Entertainment in the Middle Ages did exist, although times were historically hard for most people during this period. Those who enjoyed time for entertainment were those individuals of a higher social class— royalty, nobility (like lords and ladies), and those who owned land. Still, there were many different forms of recreation people of all social classes engaged in during their leisure time.

Entertainment in the Middle Ages

The Medieval times, also known as the Middle Ages and the Dark ages, took place in Europe between the fifth and fifteenth centuries. The period is characterized by religious unrest, war, death, and the plague. Many people consider this to be a period when there were little or no advancements and no one had any fun. However, this is not the case. Advancement did occur during this time and much needed entertainment in the Middle Ages was available.

Festivals and Holidays

One of the ways people were entertained during the Medieval time period was through festivals and holidays. Typical festivities were held for every major holiday such as Christmas, Easter, and May Day. Festivities were also held when the plowing of the fields was complete and when harvesting was completed. The festivities were a chance for people to get away from the monotony of everyday life.


Entertainment was also provided by paid entertainers. This was typically reserved for the royals who lived in the castles constructed during the Medieval times. The entertainers of the Middle Ages included jesters, mummers, minstrels, troubadours, acrobats, jugglers, and conjurers.

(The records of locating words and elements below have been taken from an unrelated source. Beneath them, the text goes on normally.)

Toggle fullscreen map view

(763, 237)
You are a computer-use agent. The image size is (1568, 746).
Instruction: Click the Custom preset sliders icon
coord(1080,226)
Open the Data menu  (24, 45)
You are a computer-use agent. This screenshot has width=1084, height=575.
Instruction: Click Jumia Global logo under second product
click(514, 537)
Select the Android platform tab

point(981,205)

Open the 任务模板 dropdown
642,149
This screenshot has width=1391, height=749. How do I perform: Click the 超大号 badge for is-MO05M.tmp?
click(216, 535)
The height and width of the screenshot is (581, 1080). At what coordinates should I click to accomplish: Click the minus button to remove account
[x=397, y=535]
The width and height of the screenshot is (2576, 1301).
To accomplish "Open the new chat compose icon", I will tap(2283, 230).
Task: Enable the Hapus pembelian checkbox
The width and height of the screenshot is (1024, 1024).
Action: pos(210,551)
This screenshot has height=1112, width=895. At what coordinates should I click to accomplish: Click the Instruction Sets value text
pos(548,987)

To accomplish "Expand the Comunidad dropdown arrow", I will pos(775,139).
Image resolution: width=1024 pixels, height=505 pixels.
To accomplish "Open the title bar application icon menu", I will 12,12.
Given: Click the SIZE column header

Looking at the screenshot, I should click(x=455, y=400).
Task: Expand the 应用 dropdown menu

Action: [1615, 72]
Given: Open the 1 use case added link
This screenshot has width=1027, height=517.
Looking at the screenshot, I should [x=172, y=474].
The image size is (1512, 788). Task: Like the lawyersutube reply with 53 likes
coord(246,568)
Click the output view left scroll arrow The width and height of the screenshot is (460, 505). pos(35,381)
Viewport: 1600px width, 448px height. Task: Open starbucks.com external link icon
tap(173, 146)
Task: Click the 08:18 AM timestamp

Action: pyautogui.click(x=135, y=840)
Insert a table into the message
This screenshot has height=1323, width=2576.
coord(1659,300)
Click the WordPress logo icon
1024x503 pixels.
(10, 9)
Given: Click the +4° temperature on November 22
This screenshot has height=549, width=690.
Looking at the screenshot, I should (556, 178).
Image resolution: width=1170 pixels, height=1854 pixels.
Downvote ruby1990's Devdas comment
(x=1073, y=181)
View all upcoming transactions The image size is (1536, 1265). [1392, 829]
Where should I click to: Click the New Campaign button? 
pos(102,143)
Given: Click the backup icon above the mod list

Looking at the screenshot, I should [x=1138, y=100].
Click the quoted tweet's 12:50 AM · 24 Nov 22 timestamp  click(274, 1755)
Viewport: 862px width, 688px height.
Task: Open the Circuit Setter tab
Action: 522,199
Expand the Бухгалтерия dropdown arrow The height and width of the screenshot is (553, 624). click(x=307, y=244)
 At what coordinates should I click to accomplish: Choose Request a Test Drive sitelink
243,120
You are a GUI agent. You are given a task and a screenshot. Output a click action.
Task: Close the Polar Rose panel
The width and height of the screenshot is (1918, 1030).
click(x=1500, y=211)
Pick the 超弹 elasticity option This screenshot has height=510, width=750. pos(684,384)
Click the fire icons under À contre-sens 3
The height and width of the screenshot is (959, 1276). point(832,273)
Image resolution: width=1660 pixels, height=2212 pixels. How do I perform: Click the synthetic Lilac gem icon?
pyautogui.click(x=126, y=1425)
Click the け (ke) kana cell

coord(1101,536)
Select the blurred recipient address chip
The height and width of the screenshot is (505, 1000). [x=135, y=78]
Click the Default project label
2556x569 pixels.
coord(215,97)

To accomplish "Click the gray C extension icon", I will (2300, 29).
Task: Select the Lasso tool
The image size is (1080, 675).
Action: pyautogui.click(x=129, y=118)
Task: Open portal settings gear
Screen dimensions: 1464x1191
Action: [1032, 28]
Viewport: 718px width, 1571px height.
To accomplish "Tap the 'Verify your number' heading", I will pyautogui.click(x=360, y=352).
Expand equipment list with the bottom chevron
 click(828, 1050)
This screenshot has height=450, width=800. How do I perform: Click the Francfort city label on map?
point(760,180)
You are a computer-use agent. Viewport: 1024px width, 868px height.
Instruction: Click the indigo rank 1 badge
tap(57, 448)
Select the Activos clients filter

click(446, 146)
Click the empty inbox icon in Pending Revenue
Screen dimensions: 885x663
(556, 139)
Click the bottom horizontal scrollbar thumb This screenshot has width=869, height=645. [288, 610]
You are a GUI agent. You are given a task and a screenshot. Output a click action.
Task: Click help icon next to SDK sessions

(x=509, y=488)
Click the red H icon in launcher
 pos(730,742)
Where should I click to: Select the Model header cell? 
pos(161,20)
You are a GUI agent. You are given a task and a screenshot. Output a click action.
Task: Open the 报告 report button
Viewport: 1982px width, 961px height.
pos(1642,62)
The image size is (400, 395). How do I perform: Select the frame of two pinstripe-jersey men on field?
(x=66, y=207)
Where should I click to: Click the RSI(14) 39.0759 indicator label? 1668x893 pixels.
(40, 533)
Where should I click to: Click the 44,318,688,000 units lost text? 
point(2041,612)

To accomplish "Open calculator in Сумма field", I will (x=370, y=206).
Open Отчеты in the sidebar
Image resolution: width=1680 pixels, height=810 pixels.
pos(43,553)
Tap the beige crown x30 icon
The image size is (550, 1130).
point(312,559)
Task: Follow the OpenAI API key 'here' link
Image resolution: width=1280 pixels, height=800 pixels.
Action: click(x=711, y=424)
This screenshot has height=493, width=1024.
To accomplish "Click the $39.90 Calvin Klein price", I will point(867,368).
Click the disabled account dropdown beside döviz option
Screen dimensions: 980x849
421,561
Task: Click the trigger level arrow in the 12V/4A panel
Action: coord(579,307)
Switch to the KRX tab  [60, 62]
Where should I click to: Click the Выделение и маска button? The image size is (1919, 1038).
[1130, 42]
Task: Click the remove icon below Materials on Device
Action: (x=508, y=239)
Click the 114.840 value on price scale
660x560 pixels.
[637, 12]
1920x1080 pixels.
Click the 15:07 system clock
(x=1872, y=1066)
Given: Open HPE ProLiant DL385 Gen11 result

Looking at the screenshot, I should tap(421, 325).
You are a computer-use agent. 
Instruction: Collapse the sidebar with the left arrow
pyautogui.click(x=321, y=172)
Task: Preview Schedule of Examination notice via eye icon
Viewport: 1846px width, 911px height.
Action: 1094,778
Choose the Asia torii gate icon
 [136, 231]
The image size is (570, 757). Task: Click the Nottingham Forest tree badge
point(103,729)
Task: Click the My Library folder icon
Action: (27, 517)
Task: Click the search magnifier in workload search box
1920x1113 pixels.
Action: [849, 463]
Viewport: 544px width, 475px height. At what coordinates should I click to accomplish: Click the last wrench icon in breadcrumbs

Jesters entertained audiences by acting like fools and mummers entertained by dancing at festivals in masks and costumes.

Those with the resources and income to do so were able to hosts banquets and special events in the manor houses or castles of the time. Entertainers would come to the events to delight guests.

Games and Sports

Games and sports were also a popular form of entertainment in the Middle Ages as they were played by the lower class, the upper class, and those in between. Some of the popular board games that were played indoors included games that we still play today, such as chess, backgammon, Alquerques, Fox and Geese, the Philosophers, shovelboard (an ancestor of the game shuffleboard), knucklebones (an early version of a game of dice), and hazard (an early version of the casino game craps).

Outdoor sports were also enjoyed by many regardless of what class they were. A good number of the sports played during that time are outdoor sports we still enjoy today, although some of the rules have evolved since these early games. These sports included archery, bowls, colf (an ancestor of golf), gameball (a simple version of the game football), hurling or shinty (a game like hockey), horseshoes, quarter-staff contests, skittles (a game that gave way to bowling), stoolball (an ancestor of cricket), and wrestling.

Upper Class Activities

Some forms of specific entertainment were only enjoyed by the upper class. For instance, members of royalty often found entertainment by watching knights perform in jousting tournaments. Knights (link to new Knights of the Middle Ages article) were the highest of the three classes of fighting men in medieval society. They often wore full and extravagant suits of armor, which were extremely expensive, and started training as young boys (usually around aged 14) to learn the skills needed to fulfill this important position. Even when the knights were no longer actually engaging in fighting to defend the king, they kept up their skills with the sword through these tournaments.

Members of the upper class also found entertainment in attending balls and dances.